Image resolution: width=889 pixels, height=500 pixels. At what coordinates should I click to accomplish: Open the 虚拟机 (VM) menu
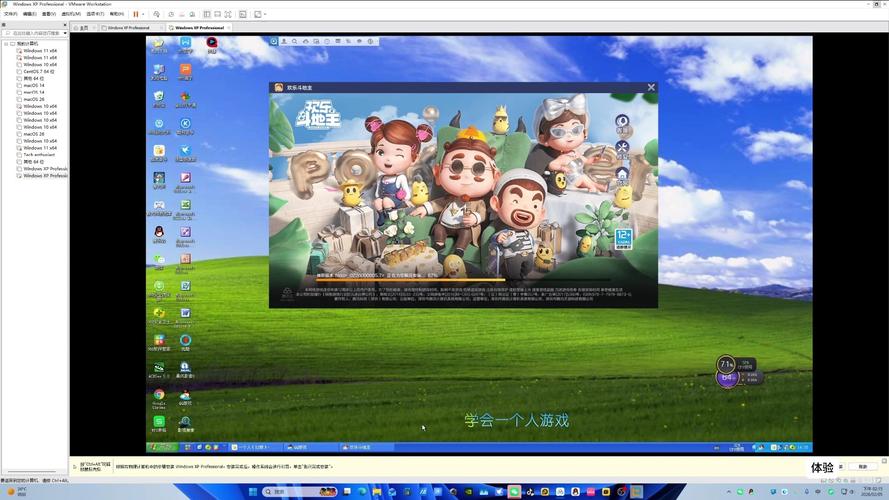click(70, 14)
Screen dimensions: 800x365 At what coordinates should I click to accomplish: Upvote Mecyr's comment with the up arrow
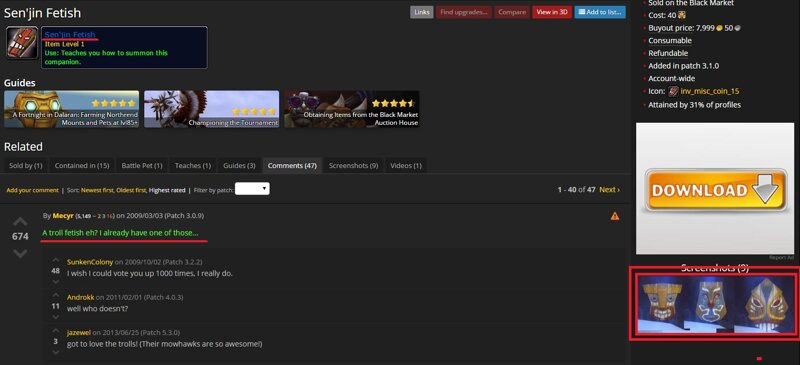click(x=20, y=222)
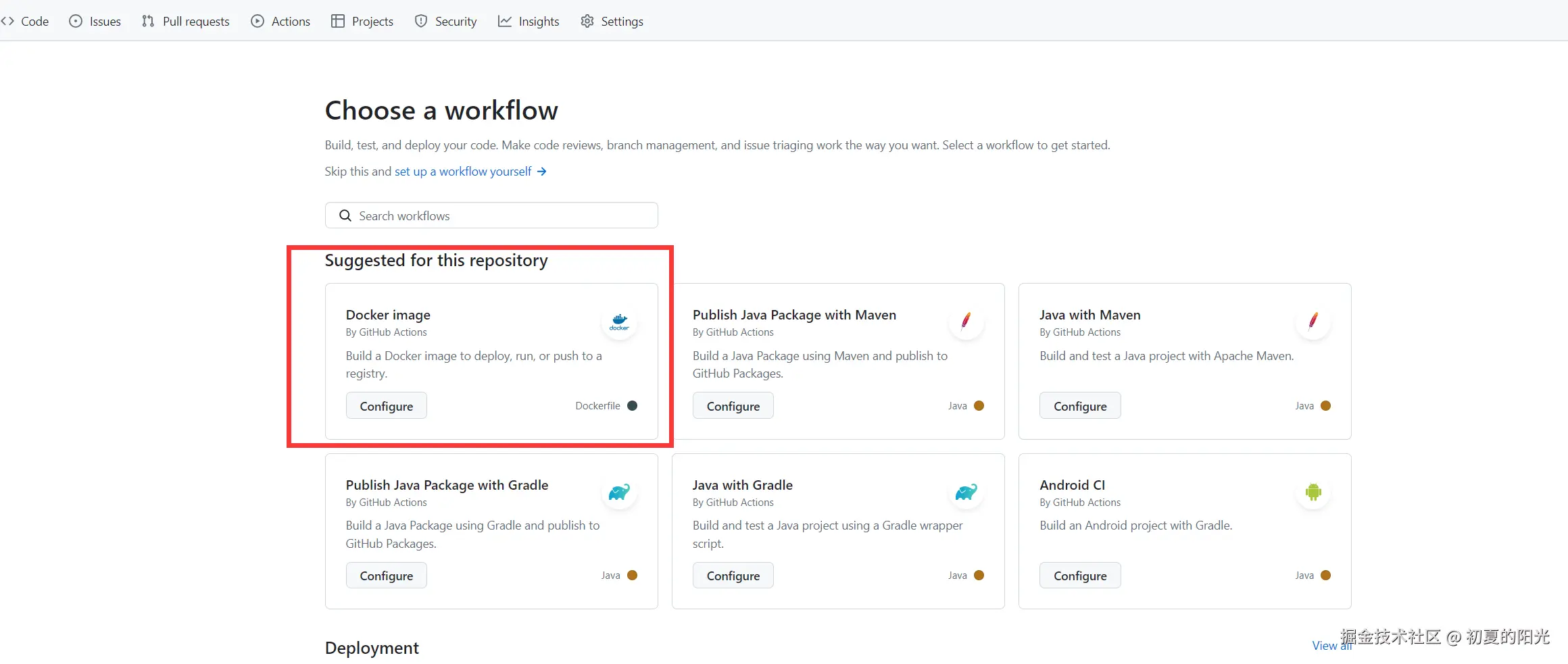Click the feather icon on Java with Maven card

tap(1313, 322)
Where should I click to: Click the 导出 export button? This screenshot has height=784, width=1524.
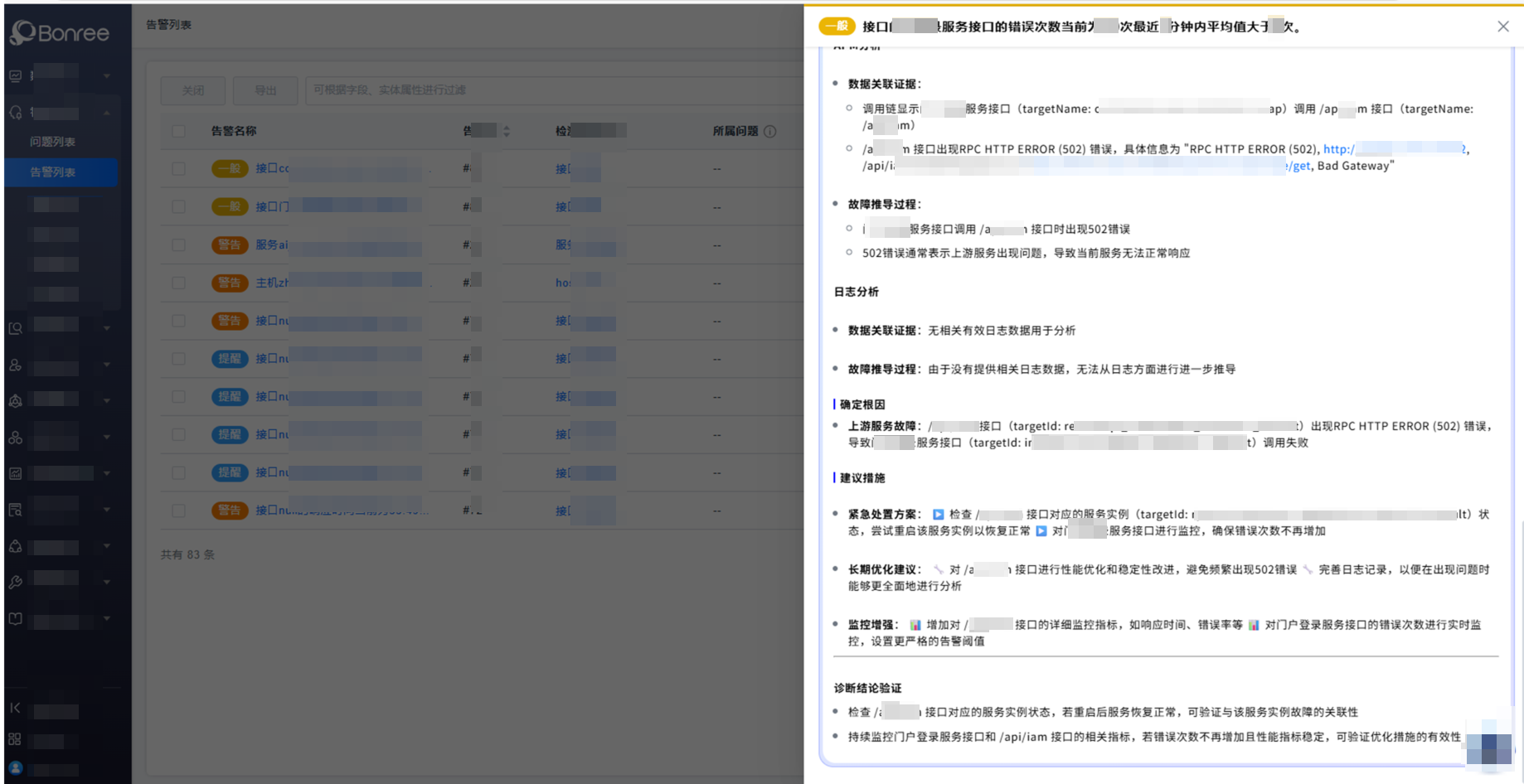tap(265, 90)
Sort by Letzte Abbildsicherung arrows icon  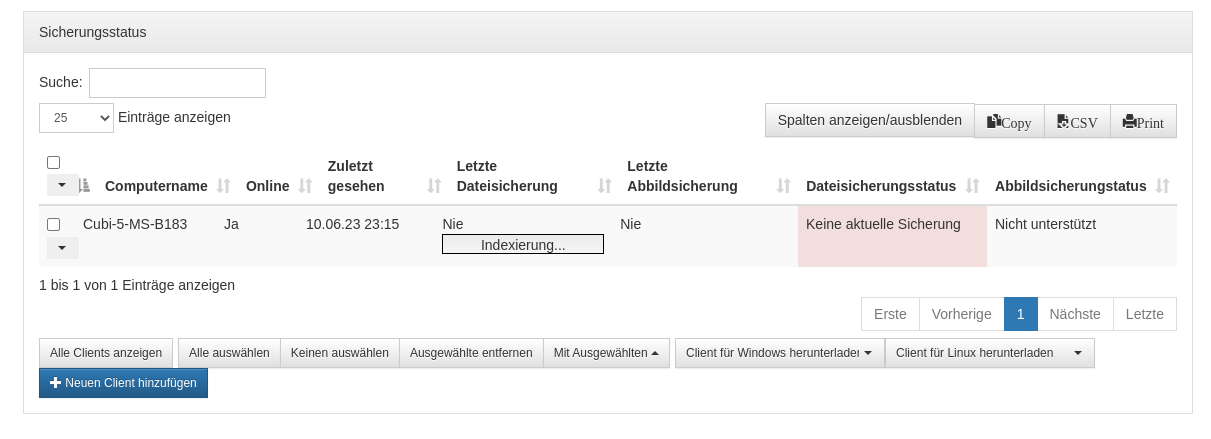[x=784, y=186]
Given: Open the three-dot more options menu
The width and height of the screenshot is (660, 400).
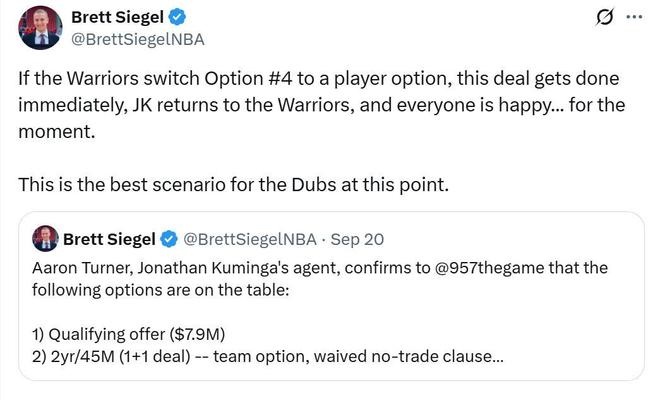Looking at the screenshot, I should [633, 17].
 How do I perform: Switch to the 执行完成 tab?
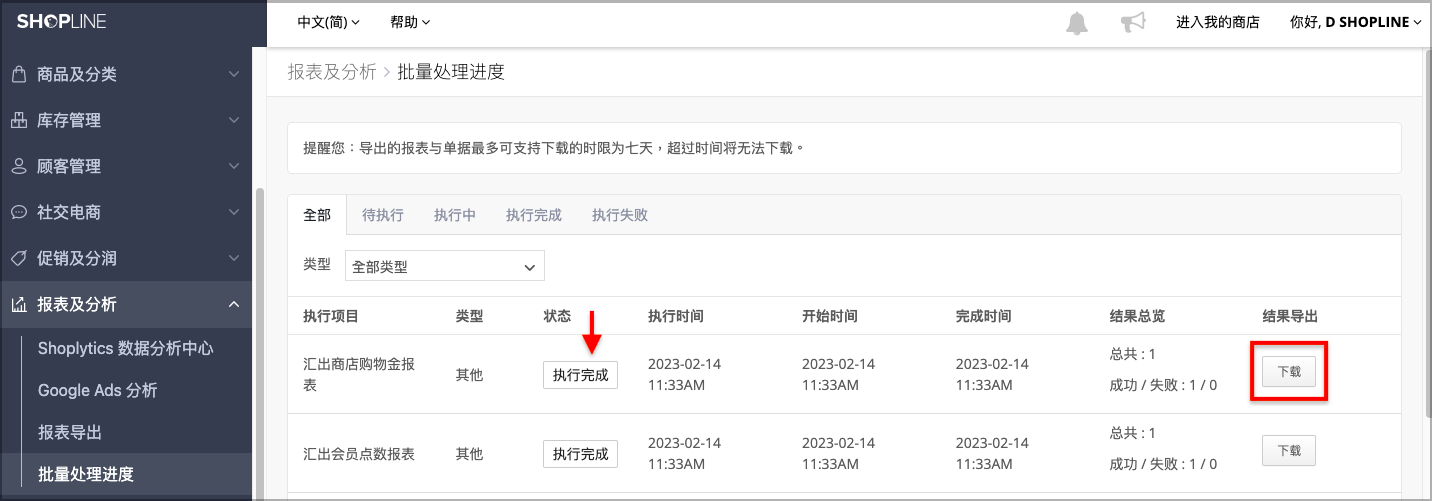tap(534, 215)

Work to complete:
Please return the lines from the line with "Given: Open the three-dot more options menu" through the last line of the data, both included, exactly, and without pictures.

Result below:
Given: Open the three-dot more options menu
The width and height of the screenshot is (660, 400).
Looking at the screenshot, I should [633, 17].
 How do I perform: Switch to the 执行完成 tab?
tap(534, 215)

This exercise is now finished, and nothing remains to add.